Top of Recorded data
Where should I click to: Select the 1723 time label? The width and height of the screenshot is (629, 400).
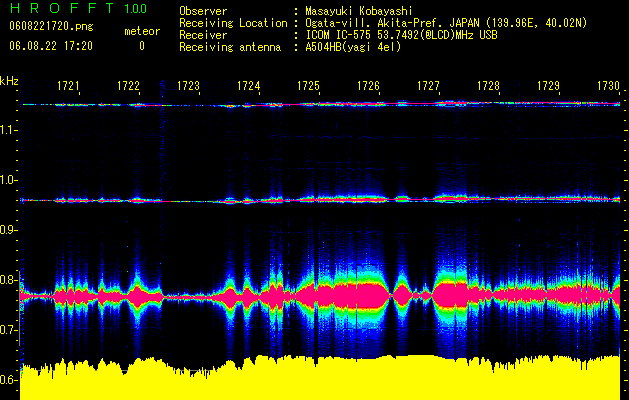188,85
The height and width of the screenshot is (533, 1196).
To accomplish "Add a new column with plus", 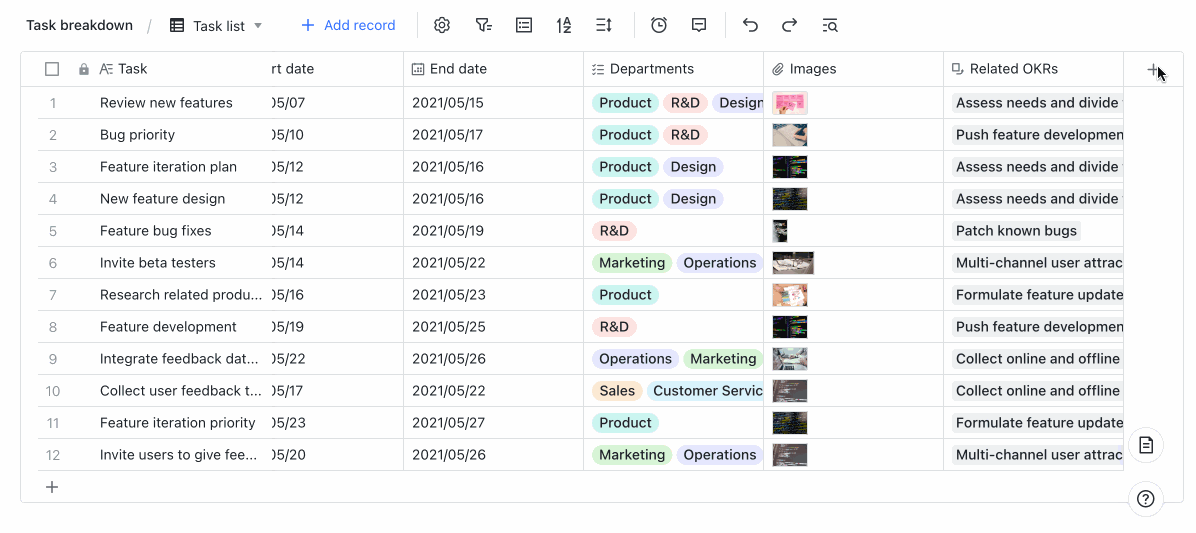I will 1153,70.
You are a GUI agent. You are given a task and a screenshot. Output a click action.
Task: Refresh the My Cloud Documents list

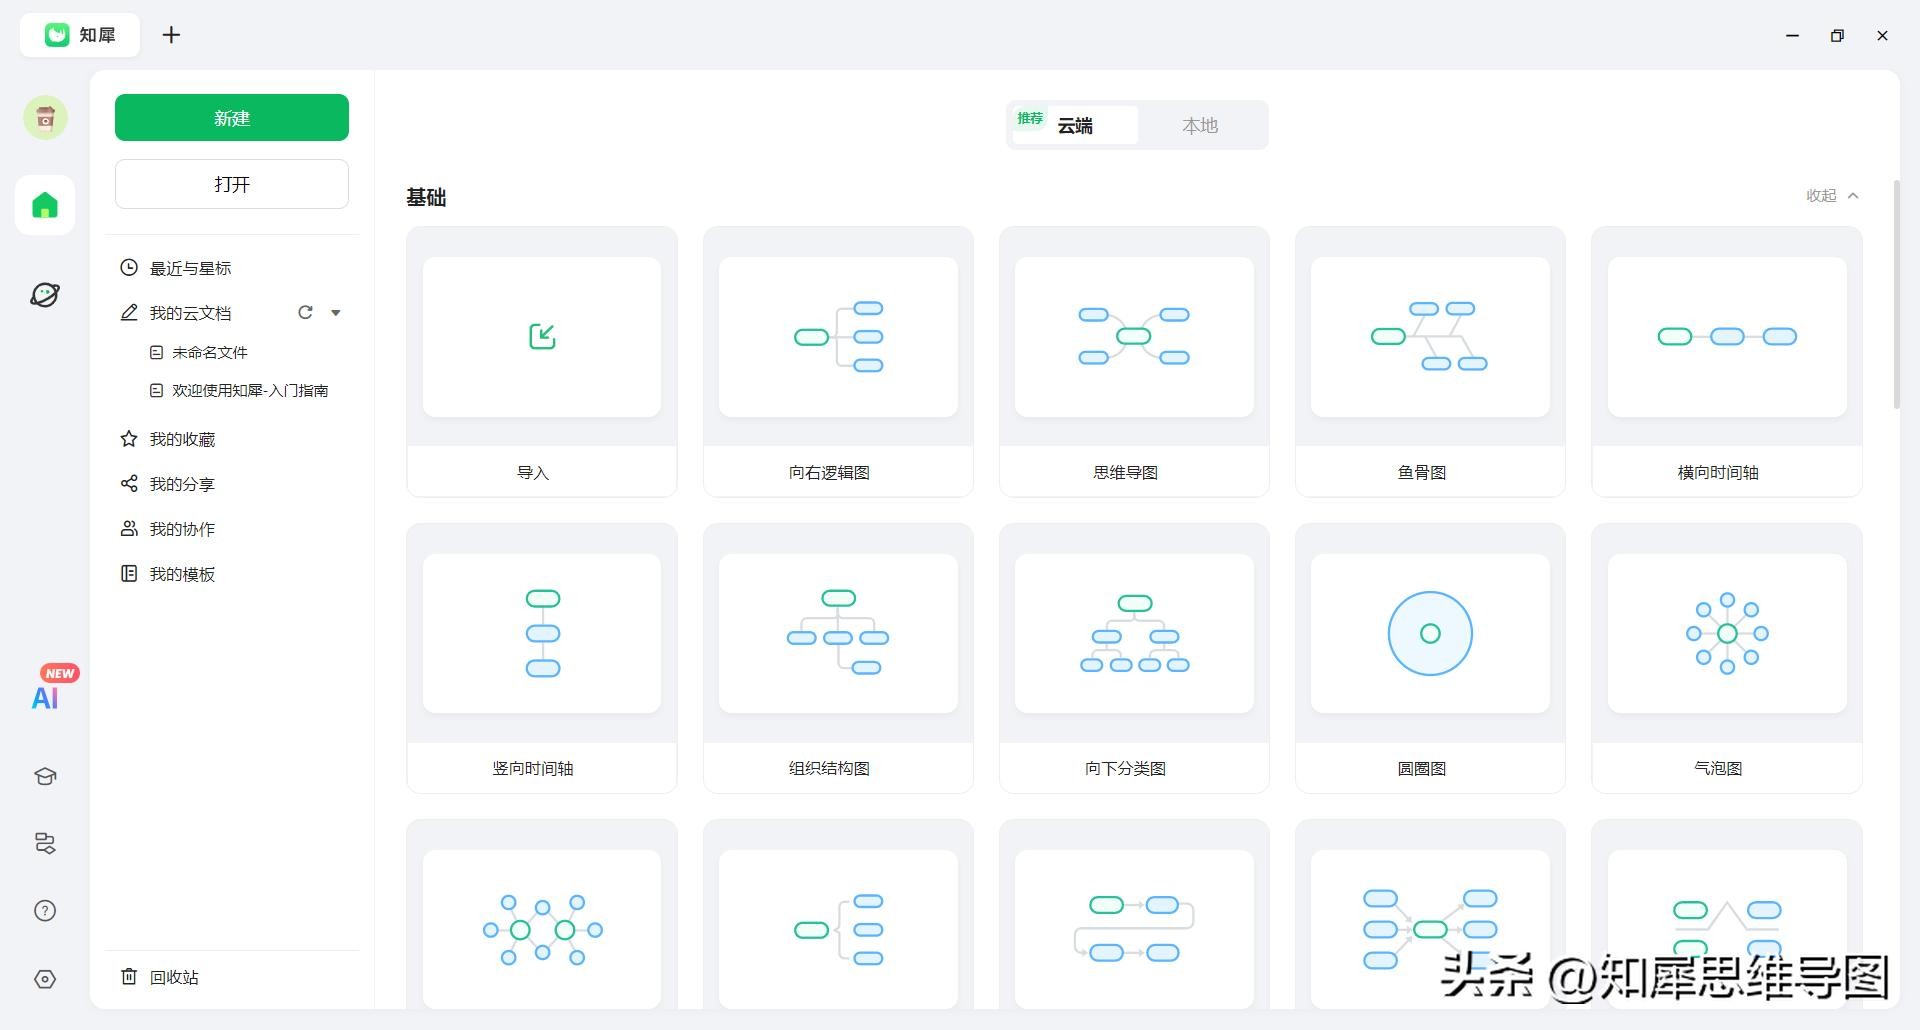click(305, 313)
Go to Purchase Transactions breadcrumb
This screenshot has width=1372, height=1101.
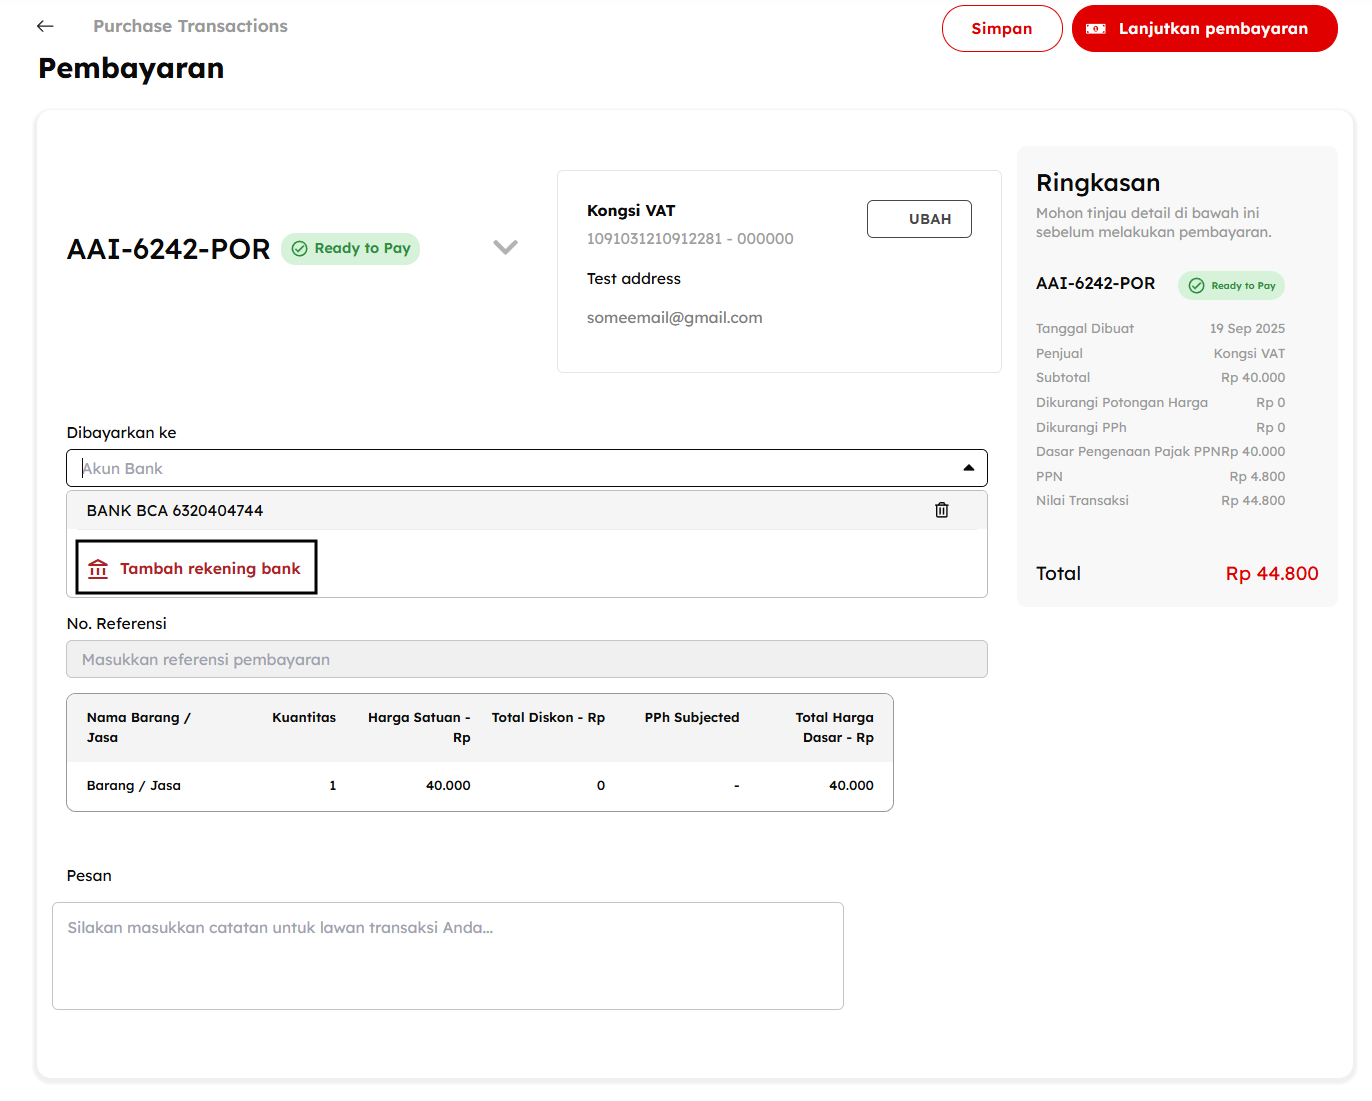coord(190,26)
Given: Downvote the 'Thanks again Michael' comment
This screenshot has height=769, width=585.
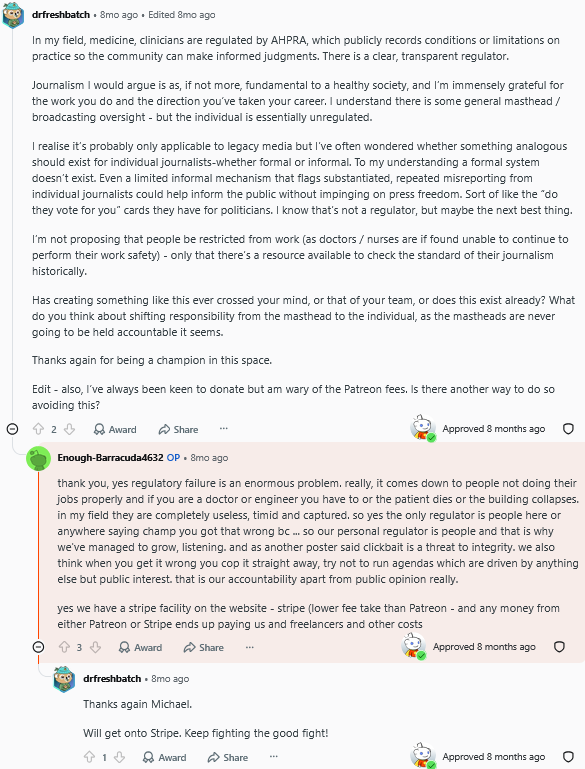Looking at the screenshot, I should click(120, 757).
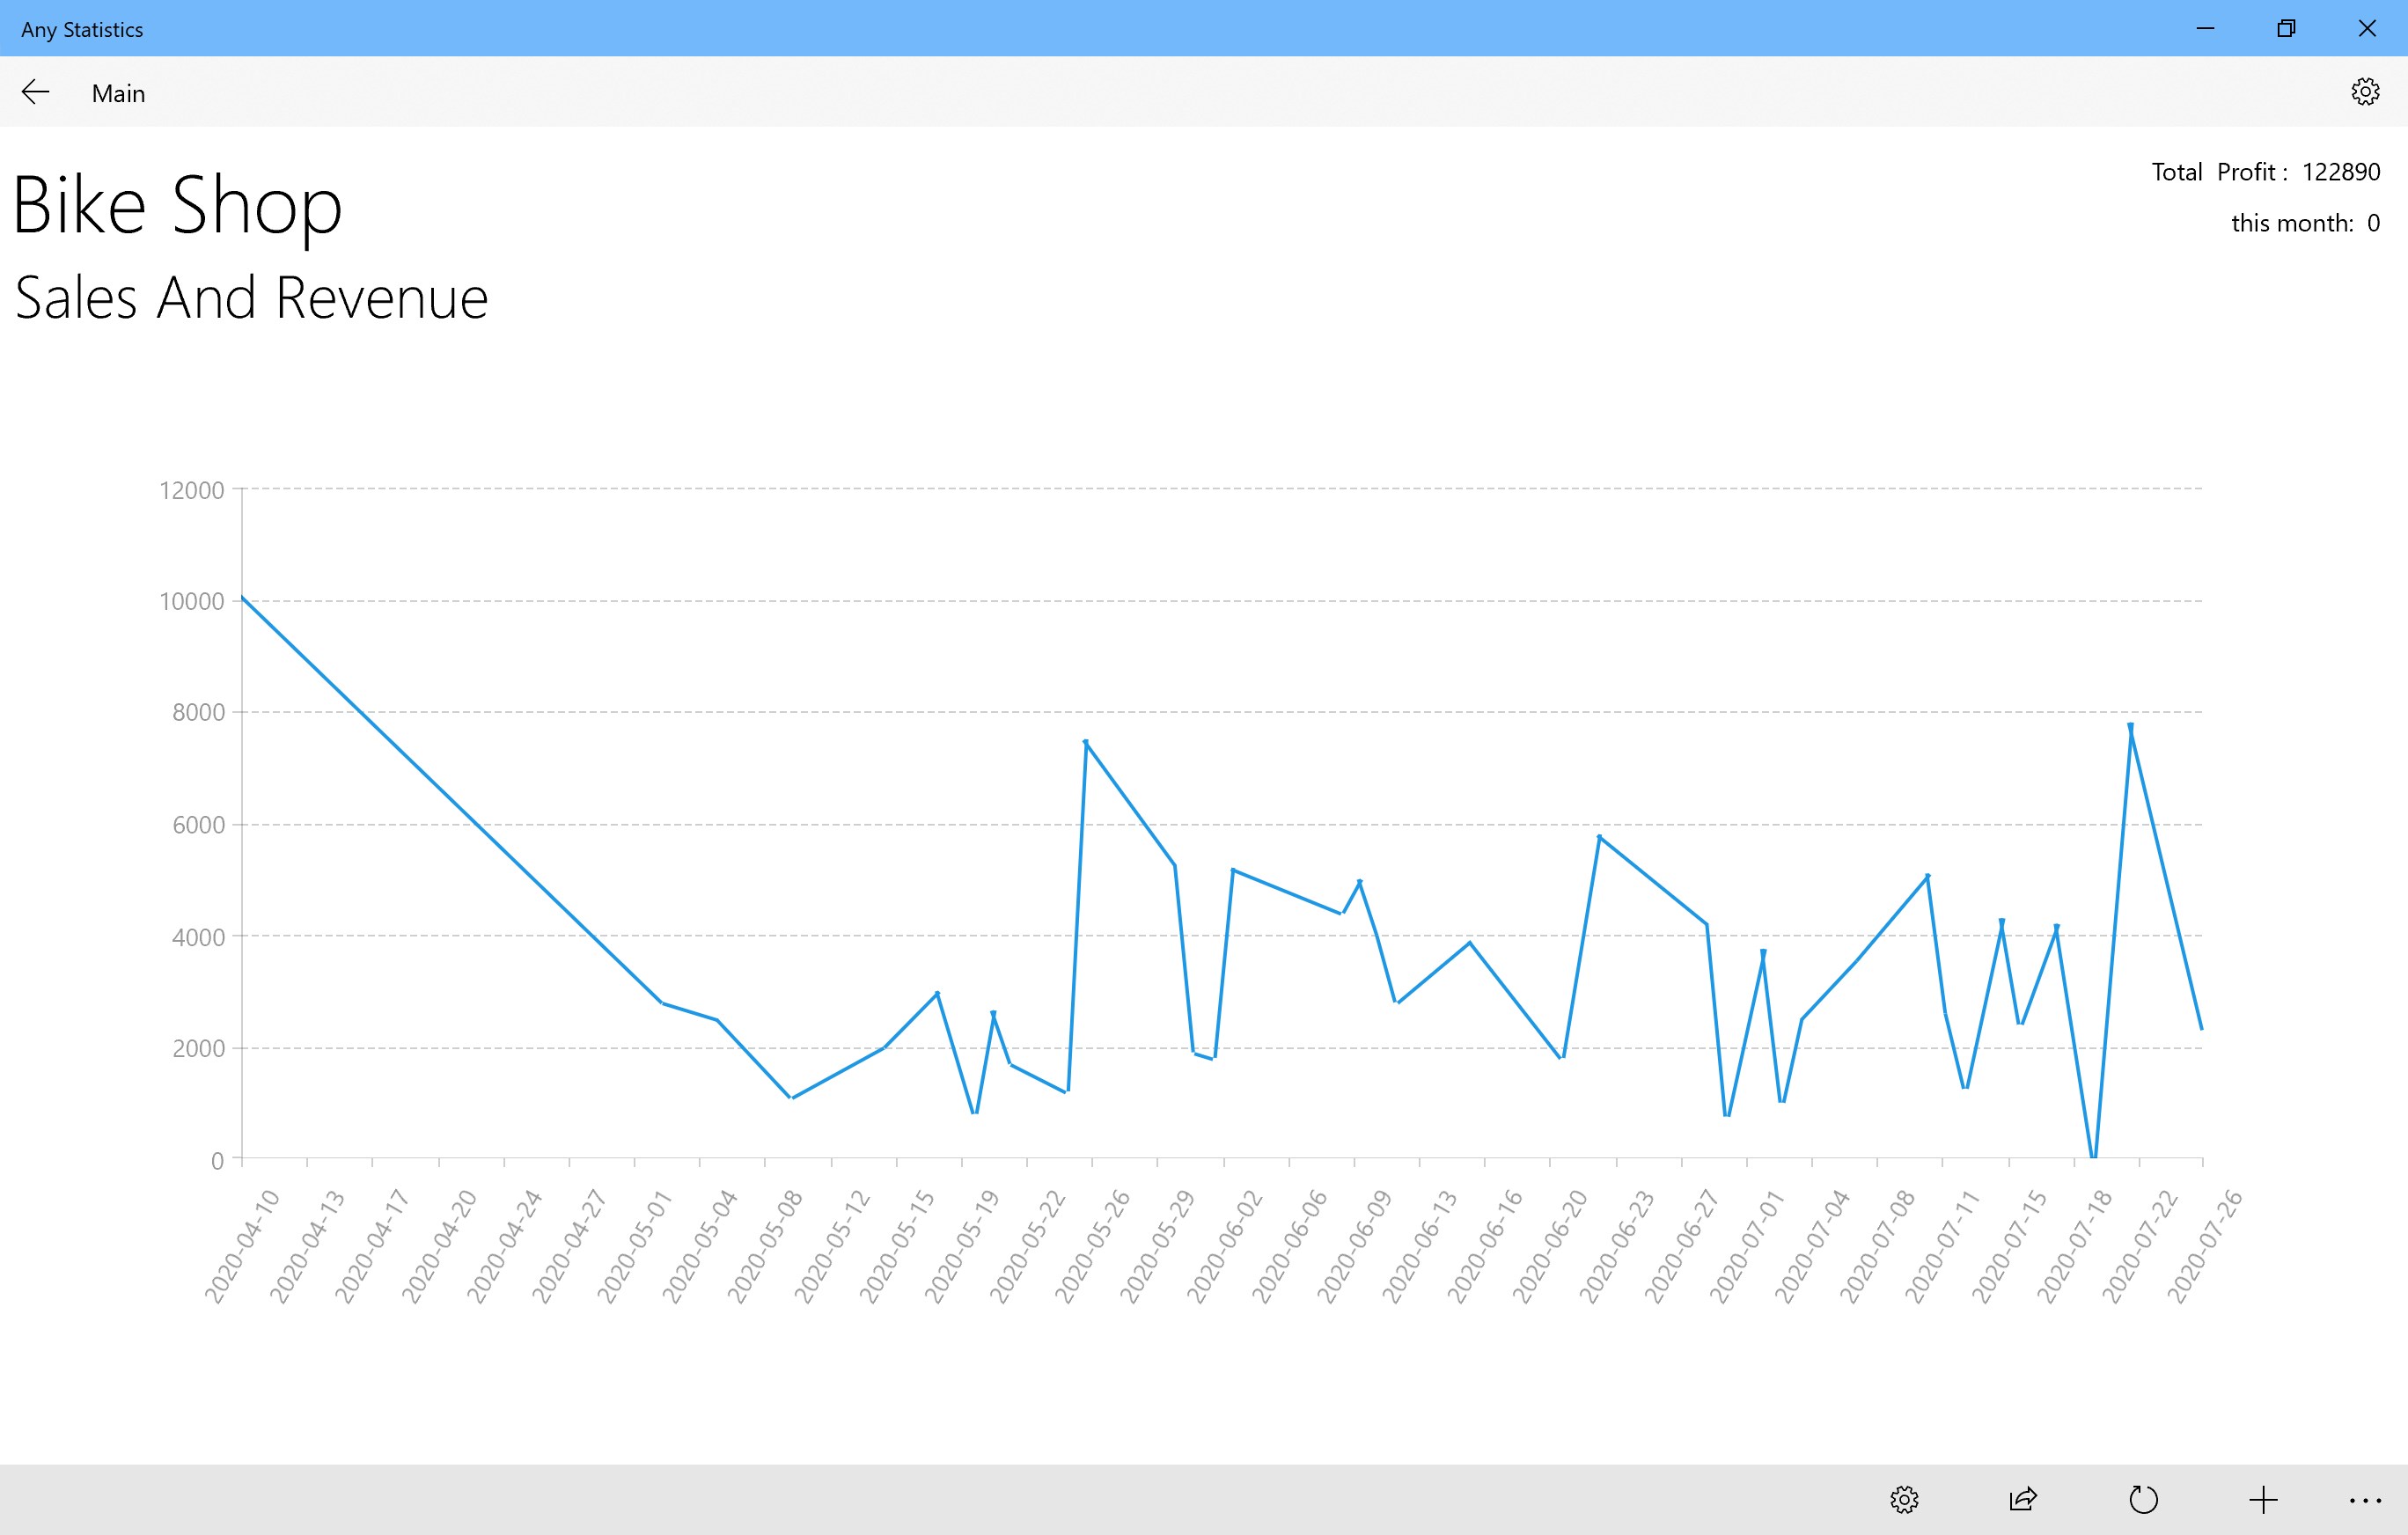Select the Sales And Revenue subtitle
The height and width of the screenshot is (1535, 2408).
251,298
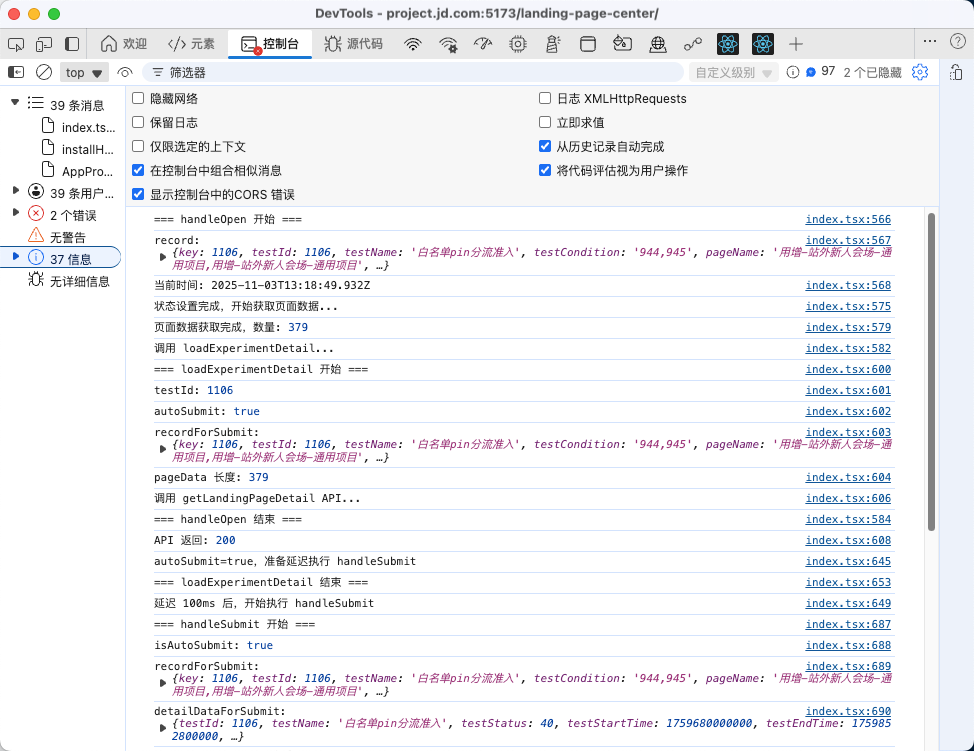Screen dimensions: 974x751
Task: Select the Performance panel gauge icon
Action: tap(484, 44)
Bottom of Recorded data
Required action: Word for word, output the lines from the line bearing "You are a GUI" through the end of the records above, and only those, without the pictures.

Result for this task:
You are a GUI agent. You are given a task and a screenshot. Output a click action.
Task: Refresh the My Cloud Documents list

click(305, 313)
Go to Purchase Transactions breadcrumb
This screenshot has width=1372, height=1101.
coord(190,26)
Given: Downvote the 'Thanks again Michael' comment
This screenshot has height=769, width=585.
Looking at the screenshot, I should click(120, 757).
Select the Sales And Revenue subtitle
The height and width of the screenshot is (1535, 2408).
251,298
Screen dimensions: 974x751
Task: Select the Performance panel gauge icon
Action: tap(484, 44)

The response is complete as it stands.